▸ **PROBLEM DETAILS**:
From the passage on open process archetypes, reproduce the portion that begins with the words containing "This is where" and ends with "time it runs.", substituting "Arden Syntax" for each "PROforma".

==== EXCERPTED PASSAGE

The short version is that each process needs effectively to be ‘solved’ for each run-time instance and open-standards processes are needed, a bit like we already have the clinical archetypes. These might be ‘process archetypes’ , which themselves could be described using an open decision support language.

This is where things like PROforma might come into the picture. This allows automated clinical decision support and automated pathway execution under conditions of uncertainty. Where BPMN for example is effectively deterministic (even if it has been cleverly designed), something like PROforma ‘solves’ a pathway each time it runs.

Finally, to be open, all this needs to be done in a way which allows the flow of the process to cross system, organisational, professional and health / social care domain boundaries and is agnostic of any given implementation technology.

Not a small task then and certainly not all required to implement your ideas. But it’s interesting to get a flavour of what will be involved in ‘coding process in open format’ and storing them in open libraries to be shared and reused.

========
==== RECORDS SHOWN

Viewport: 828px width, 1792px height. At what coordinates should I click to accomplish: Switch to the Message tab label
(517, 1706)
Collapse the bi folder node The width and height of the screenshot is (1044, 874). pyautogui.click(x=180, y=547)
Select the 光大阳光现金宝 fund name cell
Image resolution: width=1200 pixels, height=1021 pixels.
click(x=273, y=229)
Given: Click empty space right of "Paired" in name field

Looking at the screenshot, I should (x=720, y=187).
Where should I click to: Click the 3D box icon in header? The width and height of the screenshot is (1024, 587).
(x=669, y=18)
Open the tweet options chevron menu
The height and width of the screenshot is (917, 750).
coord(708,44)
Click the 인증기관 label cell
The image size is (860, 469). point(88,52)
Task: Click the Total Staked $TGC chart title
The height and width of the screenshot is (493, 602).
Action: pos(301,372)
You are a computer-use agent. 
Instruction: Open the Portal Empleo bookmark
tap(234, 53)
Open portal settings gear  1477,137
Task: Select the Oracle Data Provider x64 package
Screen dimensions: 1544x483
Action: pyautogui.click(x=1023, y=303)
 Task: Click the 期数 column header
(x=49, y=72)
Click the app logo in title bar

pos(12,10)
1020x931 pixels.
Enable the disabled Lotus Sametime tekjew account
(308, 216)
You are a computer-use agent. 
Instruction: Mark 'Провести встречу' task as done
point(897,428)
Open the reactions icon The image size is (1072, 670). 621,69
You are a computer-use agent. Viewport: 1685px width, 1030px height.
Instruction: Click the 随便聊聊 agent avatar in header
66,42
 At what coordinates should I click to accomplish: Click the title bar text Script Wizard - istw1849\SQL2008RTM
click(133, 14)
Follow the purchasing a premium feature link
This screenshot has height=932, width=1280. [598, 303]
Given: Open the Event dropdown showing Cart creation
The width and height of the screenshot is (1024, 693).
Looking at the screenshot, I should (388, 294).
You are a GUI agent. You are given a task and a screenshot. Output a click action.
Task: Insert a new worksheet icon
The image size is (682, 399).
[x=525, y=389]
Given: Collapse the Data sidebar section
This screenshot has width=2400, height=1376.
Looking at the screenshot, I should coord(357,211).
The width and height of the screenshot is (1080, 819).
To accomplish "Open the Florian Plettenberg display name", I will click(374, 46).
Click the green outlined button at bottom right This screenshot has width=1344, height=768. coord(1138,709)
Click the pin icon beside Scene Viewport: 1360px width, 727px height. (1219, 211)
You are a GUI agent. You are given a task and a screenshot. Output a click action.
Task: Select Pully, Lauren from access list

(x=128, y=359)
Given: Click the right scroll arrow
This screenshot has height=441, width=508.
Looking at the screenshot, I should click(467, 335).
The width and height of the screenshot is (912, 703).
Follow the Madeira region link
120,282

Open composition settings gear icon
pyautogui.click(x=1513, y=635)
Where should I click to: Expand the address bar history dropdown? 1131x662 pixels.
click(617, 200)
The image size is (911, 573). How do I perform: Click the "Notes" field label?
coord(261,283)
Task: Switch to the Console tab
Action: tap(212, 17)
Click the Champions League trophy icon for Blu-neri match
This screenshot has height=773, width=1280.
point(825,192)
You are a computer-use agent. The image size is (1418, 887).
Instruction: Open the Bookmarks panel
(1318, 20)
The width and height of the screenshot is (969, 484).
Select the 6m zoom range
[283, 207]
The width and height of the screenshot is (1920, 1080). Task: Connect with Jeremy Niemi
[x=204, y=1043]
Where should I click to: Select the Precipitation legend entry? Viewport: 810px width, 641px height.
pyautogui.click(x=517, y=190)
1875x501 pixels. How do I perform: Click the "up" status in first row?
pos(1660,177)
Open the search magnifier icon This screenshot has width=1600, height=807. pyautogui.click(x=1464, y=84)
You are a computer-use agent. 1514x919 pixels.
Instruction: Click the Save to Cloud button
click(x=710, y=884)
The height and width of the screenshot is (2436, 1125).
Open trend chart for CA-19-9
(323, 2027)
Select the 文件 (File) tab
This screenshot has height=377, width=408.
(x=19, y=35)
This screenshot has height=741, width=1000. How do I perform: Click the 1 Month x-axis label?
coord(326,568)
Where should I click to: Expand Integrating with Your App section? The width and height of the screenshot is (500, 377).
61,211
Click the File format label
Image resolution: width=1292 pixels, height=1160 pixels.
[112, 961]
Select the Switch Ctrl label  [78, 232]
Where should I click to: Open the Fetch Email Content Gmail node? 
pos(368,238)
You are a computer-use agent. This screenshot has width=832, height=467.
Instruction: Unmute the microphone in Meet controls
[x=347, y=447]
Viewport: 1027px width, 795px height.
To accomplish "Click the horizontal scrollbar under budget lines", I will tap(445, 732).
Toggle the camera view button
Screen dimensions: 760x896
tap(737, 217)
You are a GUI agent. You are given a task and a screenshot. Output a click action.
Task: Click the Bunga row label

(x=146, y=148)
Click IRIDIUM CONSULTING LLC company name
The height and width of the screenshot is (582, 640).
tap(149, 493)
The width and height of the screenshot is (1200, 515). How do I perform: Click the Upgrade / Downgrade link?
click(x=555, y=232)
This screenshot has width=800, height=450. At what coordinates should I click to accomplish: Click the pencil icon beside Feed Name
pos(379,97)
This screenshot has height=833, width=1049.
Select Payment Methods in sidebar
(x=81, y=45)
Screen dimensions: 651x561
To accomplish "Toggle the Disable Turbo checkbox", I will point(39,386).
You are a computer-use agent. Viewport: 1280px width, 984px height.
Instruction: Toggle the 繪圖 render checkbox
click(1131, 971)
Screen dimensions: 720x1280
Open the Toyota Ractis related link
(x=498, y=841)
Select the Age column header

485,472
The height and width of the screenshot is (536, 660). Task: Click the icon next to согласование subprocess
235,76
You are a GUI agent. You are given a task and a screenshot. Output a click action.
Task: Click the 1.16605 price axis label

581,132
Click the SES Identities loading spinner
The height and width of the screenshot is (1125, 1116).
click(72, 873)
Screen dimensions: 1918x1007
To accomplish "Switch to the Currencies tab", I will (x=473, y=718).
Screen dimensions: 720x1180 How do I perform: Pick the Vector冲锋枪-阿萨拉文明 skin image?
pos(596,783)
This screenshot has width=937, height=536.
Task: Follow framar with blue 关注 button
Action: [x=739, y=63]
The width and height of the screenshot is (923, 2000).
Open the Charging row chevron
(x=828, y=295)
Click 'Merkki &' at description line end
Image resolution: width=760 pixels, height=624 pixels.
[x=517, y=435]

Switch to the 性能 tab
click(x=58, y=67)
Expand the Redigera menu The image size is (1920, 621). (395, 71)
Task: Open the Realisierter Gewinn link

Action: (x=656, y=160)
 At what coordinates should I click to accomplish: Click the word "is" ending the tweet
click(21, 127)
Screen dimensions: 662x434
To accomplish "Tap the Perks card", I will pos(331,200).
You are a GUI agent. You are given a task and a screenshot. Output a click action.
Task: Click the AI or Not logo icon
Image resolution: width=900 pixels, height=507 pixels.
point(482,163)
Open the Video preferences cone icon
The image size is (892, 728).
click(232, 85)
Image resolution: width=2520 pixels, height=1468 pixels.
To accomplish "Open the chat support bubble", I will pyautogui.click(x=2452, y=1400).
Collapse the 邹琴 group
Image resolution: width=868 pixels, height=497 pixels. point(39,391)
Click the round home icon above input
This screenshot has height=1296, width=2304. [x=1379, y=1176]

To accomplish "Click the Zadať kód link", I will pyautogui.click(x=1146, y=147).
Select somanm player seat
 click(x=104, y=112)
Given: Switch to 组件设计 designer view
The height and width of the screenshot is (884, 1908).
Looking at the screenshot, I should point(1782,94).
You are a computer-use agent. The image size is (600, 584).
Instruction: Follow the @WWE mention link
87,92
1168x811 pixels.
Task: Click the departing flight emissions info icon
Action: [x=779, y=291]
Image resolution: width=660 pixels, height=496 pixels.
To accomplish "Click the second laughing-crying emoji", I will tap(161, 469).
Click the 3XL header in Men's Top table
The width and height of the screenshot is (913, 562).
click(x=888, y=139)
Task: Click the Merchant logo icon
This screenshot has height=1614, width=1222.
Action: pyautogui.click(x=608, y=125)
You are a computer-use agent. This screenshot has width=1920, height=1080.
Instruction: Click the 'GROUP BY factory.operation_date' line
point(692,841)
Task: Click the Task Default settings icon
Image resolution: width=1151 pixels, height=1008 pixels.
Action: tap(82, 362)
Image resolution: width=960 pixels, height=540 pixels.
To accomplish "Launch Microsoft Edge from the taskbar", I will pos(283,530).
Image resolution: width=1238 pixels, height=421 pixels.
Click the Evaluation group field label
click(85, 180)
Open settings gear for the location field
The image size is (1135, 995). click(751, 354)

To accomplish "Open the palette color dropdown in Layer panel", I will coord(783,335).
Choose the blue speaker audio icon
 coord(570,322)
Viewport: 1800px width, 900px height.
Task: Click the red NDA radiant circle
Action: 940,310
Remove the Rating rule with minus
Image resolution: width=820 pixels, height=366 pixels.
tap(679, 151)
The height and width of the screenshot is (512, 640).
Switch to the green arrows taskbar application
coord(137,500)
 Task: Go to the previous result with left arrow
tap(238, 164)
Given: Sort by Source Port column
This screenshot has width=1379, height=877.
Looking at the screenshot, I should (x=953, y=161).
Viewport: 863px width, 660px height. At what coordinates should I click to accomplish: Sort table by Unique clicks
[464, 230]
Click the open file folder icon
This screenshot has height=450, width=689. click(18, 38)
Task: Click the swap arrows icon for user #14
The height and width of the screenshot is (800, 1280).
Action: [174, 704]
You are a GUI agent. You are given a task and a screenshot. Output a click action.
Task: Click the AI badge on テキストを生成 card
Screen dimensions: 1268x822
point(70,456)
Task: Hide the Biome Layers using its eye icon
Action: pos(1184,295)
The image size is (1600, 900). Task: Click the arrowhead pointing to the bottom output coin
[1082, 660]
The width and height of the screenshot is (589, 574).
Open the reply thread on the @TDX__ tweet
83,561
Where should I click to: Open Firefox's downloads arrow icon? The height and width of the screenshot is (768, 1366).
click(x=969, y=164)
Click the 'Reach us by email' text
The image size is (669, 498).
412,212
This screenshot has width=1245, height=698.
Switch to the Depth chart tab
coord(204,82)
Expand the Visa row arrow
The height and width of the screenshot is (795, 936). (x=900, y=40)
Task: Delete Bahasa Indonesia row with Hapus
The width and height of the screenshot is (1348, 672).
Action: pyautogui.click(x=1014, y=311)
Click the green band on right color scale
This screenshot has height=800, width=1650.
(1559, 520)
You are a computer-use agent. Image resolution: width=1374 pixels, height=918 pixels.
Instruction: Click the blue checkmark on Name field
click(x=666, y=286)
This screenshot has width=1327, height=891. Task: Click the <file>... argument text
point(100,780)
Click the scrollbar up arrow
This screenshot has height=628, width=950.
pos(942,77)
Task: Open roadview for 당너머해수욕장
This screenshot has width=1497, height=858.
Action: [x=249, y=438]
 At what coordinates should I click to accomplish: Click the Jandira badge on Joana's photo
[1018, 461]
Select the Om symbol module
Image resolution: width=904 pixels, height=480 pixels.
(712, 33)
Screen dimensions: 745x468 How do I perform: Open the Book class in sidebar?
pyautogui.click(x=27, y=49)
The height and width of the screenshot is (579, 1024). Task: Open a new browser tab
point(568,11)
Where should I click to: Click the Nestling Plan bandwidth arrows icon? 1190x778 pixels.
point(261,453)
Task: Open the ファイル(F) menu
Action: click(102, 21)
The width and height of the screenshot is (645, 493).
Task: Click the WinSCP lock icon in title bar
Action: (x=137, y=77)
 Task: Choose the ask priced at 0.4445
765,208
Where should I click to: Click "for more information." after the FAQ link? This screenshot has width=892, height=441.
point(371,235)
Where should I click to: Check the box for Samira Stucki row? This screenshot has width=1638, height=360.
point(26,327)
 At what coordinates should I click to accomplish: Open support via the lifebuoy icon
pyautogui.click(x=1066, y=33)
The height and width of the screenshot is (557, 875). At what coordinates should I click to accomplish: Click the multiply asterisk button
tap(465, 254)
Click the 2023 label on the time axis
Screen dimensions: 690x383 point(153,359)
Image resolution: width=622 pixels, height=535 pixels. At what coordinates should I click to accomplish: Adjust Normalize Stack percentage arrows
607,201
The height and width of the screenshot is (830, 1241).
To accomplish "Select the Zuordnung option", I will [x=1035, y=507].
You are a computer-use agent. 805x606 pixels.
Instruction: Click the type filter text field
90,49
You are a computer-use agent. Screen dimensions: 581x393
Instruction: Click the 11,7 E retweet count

========

▸ **RESPONSE BELOW**:
This is where things like Arden Syntax might come into the picture. This allows automated clinical decision support and automated pathway execution under conditions of uncertainty. Where BPMN for example is effectively deterministic (even if it has been cleverly designed), something like Arden Syntax ‘solves’ a pathway each time it runs.